♣️26♣️

760 79 3
                                    

"Bütün bunlar bitince ne yapacağını düşündün mü hiç?"

Bir kayanın ardında oturuyorlardı. Lamia uyku tulumunun içine kıvrılmış rahatsız bir uykudaydı. Nil ise Alarik'in neredeyse içine girecek denli iç içe oturuyordu. Dikkat çekmemek için ateş yakmamışlardı ve üzerlerindeki termal montlara rağmen üşüyorlardı. Genç kadının sorusuyla büyücü önce kaşlarını çattı fakat kısa bir süre sonra bakışları yumuşadı ve dudakları gizli bir tebessümün gölgesiyle çok hafif kıvrıldı.

"Seninle olmayı düşünüyorum. Umarım sen de bunu düşünüyorsundur."

Genç kadının gülümsemesi buruktu. "Senden başka kimsem yok ki," diye mırıldandı alçak bir sesle.

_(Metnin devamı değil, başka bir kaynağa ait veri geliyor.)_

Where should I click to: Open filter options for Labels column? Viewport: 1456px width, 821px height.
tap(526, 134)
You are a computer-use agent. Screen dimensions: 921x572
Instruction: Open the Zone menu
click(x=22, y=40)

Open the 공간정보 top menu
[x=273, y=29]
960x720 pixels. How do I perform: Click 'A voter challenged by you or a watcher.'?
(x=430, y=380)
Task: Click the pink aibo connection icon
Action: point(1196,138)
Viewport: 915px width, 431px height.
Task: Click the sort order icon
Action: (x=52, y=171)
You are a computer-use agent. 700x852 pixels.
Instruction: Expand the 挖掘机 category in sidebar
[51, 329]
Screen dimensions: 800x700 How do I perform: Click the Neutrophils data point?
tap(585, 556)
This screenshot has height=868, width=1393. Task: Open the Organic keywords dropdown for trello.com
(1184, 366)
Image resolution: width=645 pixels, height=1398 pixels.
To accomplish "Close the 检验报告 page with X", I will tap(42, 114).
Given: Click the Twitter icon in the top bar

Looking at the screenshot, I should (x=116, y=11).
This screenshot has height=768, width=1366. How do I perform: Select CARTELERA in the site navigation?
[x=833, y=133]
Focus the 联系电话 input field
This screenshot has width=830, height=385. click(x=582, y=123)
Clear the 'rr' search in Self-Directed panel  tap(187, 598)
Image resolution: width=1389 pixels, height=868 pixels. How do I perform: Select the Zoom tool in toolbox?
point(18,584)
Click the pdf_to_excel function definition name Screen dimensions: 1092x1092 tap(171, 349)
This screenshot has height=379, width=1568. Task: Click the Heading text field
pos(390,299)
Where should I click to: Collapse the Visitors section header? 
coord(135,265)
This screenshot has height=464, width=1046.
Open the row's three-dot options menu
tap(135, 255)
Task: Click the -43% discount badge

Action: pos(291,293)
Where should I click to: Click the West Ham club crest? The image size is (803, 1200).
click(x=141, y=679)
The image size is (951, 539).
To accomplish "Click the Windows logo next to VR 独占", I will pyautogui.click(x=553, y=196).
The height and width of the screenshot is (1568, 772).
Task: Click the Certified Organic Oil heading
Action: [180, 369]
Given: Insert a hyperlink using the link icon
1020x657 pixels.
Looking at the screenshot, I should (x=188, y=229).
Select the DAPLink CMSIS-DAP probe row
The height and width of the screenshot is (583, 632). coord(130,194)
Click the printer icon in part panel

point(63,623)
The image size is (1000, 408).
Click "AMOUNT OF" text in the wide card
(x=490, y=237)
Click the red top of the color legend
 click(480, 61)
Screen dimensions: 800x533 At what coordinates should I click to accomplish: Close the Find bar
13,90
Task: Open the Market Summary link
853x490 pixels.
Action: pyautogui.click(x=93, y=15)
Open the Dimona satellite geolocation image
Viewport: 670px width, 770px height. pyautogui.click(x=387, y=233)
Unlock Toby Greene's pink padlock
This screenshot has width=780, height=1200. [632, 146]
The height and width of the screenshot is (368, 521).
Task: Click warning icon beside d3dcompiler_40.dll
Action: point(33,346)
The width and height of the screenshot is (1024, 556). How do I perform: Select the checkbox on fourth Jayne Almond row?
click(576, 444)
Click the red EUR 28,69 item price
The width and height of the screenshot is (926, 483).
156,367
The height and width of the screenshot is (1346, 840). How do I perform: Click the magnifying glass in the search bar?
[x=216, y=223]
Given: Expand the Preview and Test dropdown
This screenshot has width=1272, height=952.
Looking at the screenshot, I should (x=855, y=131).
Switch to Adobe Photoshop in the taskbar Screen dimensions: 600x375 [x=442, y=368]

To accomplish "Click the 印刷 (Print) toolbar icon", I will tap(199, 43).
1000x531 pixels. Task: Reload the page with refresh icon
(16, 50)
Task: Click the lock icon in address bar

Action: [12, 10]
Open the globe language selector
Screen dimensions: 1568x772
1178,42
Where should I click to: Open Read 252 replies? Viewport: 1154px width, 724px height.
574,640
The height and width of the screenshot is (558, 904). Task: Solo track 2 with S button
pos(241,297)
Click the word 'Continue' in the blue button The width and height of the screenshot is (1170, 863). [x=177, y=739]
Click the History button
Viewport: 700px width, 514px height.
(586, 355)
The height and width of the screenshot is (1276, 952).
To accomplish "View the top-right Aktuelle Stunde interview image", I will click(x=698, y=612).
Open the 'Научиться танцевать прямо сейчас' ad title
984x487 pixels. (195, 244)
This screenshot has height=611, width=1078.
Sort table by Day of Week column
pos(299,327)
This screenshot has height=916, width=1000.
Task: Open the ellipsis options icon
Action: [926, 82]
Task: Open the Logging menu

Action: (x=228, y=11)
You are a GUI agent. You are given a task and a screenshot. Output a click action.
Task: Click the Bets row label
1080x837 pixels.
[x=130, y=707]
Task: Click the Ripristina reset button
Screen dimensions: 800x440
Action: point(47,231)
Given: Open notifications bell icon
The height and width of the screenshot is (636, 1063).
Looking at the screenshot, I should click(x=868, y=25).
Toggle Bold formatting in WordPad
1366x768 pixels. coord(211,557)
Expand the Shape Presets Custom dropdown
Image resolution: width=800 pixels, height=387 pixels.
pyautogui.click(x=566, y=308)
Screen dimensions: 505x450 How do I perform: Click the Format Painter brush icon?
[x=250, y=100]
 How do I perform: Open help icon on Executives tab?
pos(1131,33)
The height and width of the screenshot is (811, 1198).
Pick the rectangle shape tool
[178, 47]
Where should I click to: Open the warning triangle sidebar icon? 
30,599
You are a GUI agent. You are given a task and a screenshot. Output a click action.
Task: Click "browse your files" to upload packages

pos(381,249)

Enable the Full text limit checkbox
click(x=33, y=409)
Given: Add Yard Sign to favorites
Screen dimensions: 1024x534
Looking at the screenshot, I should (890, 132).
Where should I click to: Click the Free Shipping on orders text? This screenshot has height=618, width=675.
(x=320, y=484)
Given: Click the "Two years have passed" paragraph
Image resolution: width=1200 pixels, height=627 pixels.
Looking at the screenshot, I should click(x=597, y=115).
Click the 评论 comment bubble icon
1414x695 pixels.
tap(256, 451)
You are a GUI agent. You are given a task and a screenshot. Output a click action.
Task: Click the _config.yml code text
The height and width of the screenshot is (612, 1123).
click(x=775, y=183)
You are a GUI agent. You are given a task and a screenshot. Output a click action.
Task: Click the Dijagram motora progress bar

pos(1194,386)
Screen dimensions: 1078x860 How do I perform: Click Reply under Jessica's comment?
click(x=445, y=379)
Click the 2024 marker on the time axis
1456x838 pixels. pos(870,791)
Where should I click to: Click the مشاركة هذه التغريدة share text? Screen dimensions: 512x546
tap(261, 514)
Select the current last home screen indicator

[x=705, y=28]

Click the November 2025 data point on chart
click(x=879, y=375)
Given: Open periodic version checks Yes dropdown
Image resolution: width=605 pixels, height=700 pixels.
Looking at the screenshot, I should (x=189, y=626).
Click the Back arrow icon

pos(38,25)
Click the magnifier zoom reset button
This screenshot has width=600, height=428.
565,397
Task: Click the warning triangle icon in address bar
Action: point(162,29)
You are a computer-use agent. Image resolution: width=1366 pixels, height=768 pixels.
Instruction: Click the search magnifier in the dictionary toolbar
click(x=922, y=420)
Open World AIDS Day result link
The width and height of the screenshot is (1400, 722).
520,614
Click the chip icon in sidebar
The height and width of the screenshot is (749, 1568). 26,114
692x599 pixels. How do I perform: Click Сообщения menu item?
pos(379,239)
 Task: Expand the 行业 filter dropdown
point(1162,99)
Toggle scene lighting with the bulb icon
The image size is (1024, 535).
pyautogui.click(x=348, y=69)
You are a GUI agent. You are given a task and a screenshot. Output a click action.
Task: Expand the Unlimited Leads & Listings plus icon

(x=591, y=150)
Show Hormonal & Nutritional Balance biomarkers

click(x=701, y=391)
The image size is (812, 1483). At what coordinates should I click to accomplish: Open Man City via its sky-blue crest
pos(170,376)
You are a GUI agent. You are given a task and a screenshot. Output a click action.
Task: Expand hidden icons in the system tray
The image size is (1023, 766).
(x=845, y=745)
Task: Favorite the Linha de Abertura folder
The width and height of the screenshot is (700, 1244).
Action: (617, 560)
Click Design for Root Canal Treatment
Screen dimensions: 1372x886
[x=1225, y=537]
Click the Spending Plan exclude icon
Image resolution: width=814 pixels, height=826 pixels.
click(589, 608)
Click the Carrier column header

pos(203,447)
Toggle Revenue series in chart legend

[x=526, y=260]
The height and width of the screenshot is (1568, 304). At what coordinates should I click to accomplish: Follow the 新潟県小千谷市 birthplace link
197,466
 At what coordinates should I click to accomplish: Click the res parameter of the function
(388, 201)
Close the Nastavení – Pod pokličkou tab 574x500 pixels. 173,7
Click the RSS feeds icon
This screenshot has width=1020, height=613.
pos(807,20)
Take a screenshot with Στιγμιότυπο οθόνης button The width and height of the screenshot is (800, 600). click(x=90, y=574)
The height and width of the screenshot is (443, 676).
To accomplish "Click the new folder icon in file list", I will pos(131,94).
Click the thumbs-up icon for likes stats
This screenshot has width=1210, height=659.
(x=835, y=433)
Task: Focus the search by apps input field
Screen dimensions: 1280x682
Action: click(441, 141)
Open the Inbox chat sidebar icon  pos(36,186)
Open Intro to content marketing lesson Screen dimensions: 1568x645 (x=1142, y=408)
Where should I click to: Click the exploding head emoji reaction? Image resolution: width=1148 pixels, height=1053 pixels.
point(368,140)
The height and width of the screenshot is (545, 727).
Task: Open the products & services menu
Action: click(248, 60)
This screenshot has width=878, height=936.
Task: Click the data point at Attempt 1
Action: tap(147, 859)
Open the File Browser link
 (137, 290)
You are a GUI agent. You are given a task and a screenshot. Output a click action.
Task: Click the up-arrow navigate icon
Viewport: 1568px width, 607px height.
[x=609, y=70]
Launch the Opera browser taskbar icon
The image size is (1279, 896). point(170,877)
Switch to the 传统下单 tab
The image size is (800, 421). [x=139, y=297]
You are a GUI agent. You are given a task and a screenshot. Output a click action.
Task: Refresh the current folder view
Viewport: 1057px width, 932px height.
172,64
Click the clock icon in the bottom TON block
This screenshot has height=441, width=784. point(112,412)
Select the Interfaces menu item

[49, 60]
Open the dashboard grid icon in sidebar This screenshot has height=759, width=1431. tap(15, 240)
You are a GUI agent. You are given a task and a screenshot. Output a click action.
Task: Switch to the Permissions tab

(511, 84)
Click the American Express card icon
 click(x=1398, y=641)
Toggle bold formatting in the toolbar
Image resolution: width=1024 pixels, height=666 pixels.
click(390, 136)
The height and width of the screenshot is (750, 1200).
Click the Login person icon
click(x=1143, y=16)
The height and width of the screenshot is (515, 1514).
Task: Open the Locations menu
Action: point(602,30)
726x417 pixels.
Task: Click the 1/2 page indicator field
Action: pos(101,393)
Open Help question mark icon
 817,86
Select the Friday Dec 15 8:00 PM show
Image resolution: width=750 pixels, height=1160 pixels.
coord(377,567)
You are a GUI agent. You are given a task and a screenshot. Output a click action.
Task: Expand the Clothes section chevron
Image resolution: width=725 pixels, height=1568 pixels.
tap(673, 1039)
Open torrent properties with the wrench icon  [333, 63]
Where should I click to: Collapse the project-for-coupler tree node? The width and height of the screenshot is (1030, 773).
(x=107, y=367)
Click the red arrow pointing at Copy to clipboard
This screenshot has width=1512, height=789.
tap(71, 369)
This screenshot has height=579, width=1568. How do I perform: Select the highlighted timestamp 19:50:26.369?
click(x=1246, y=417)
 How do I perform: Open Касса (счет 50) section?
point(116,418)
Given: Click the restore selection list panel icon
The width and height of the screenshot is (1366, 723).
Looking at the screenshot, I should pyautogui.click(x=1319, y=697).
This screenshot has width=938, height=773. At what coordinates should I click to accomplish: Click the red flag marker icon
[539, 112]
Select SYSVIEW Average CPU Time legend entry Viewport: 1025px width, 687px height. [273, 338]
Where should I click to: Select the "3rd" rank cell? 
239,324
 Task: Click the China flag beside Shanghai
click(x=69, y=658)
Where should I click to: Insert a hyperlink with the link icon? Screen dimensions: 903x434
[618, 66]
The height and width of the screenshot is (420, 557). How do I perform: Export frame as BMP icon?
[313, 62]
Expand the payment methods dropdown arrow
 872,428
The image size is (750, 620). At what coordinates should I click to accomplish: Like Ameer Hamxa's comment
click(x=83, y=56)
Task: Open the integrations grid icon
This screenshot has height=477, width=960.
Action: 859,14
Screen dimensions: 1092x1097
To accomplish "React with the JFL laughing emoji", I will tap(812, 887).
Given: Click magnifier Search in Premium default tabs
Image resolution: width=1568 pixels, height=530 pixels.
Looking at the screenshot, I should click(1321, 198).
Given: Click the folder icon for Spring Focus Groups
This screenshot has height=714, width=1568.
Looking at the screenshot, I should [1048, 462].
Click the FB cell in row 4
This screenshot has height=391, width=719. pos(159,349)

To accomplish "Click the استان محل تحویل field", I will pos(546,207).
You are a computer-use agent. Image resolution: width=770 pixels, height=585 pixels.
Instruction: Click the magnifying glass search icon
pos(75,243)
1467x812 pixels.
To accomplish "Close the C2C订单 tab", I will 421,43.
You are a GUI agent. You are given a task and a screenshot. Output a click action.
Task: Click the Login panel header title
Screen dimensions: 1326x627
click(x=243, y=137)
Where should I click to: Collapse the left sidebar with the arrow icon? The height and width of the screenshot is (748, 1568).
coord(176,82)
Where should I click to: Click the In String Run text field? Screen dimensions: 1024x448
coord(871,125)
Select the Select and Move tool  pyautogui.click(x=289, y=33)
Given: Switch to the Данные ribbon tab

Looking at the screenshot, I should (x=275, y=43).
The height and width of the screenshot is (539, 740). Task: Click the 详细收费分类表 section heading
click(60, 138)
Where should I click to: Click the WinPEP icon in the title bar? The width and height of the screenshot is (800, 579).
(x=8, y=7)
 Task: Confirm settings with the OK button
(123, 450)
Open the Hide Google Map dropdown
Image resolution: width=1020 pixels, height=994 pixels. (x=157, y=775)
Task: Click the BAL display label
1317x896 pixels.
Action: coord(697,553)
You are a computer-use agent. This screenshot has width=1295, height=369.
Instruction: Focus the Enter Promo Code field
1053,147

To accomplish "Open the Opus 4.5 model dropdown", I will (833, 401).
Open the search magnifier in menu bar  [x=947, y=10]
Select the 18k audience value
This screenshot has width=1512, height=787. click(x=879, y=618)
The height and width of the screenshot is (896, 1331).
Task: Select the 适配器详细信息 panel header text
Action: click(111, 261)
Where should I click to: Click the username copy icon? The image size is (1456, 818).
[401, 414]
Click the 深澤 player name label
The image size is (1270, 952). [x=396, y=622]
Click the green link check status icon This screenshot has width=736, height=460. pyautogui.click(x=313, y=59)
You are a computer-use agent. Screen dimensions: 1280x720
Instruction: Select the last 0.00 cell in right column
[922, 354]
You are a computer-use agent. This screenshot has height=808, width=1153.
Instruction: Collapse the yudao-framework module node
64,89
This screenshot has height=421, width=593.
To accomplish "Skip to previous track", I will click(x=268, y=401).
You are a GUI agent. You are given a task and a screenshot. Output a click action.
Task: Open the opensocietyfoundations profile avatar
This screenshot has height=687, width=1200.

Büyücü yapmacık bir alınganlıkla, "Bunu kötü bir şeymiş gibi söyledin sanki?" diye söylendi. Nil alça sesle güldü. Yine de gülüşünün ardındaki hüzün hala hissedilebiliyordu.

"Seni üzen ne Ela?"

Alarik'in yumuşak bir sesle sorduğu soruyla genç kadın irkildi. Ela. İsmini duymak canını yakmıştı. "Bana Nil demeni istemiştim," diye fısıldadı kederle.

Alarik içini çekti. "Seni üzen ne Nil?"

Genç kadın bir süre konuşmadı. Dudakları ince bir çizgi halini almıştı. Bütün bu çılgın şeyleri yaşamadan önceki hayatını düşünüyordu. Ela olduğu zamanları. Açıkçası o zamanları çok net hatırladığını söyleyemezdi. Sanki binlerce yıl geçmişti üzerinden.

"Bazen..." diye kekeledi. "Bazen bütün bunlar olmasaydı hayatım nasıl olurdu diye merak ediyorum. Herhalde okuldan mezun olur, üniversiteyi kazanır ve bu yaşıma geldiğimde çoktan mezun olmuş olurdum. Ailem yaşıyor olurdu. Nisan... Hala arkadaşım olurdu. Normal bir hayatım olurdu."

"Onları özlüyor musun?"

"Evet."

Alarik içini çekti. "Bütün bunlar olmasaydı muhtemelen Surion'da yarı elflerle birlikte yaşıyor olurdun. Sen her halükarda bu aleme aitsin."

Genç kadın yüzünü buruşturdu. Bu gerçeği hiç düşünmemişti. O yarı elfti. İşin doğrusu kendisini hiç yarı elf olarak hissetmemişti. Ne bu tarafa aitti,  ne de öte tarafa. İnsan olmak için de fazlasıyla eksiği ya da fazlası var gibiydi. Alarik, genç kadının ne düşündüğünü anlamış gibi şefkatle saçlarını okşadı.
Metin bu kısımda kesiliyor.